■ **EXERCISE OBJECTIVE**: Your answer should be the lines of the material that include the word "agent".

■ **DATASET**:
= Beginning of Section =
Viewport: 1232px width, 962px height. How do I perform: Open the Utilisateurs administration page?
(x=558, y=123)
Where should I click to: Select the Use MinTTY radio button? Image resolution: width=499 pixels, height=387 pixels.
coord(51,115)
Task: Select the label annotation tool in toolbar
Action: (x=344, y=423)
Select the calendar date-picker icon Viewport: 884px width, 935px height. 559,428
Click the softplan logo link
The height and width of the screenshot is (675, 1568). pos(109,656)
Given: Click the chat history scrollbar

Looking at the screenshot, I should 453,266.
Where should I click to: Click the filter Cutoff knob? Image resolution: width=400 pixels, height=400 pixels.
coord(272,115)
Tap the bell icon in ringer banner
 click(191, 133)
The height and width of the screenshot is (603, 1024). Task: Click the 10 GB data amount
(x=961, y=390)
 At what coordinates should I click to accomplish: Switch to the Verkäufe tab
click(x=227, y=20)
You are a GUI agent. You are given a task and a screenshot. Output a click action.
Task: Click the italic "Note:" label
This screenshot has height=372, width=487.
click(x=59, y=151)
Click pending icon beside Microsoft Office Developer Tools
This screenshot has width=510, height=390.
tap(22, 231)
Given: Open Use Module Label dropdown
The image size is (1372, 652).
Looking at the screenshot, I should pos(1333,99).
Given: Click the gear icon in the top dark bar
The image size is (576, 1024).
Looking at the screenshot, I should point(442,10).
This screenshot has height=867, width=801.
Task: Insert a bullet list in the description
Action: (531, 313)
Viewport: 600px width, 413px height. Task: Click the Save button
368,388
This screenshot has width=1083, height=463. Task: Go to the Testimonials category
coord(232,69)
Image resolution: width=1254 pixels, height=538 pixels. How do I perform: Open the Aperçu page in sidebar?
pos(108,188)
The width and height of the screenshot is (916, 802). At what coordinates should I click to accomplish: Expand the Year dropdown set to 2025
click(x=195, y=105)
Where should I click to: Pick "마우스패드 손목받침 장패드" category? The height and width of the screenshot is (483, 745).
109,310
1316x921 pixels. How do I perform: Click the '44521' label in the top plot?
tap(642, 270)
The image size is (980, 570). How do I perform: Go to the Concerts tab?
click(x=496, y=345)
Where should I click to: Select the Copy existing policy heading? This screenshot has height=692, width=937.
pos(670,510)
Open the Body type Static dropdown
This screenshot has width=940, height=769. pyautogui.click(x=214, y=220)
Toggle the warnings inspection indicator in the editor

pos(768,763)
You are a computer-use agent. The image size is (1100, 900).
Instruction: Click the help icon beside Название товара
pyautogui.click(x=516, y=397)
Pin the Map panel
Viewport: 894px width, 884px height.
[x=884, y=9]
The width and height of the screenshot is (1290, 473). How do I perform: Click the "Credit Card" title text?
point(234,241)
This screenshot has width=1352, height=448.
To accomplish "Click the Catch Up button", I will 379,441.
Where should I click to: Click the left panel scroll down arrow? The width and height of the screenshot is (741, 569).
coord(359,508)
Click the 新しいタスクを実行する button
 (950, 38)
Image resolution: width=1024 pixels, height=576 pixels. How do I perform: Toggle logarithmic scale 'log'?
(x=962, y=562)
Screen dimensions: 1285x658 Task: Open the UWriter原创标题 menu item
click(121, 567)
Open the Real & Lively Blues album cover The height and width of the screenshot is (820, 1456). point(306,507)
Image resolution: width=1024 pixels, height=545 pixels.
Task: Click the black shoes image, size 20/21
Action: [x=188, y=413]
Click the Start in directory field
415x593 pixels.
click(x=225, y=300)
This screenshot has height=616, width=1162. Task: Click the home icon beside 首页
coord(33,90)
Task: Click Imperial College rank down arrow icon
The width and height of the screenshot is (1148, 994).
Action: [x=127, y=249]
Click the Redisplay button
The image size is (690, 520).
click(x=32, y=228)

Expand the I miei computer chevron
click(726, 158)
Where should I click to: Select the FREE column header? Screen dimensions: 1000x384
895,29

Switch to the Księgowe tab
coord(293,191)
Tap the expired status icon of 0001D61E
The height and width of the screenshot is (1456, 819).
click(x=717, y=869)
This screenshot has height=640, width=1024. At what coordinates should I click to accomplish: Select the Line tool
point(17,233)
= End of Section =
■ **TASK SOLUTION**:
You are a GUI agent. You are given a task and a screenshot. Output a click action.
You are a computer-use agent. The image size is (1100, 900).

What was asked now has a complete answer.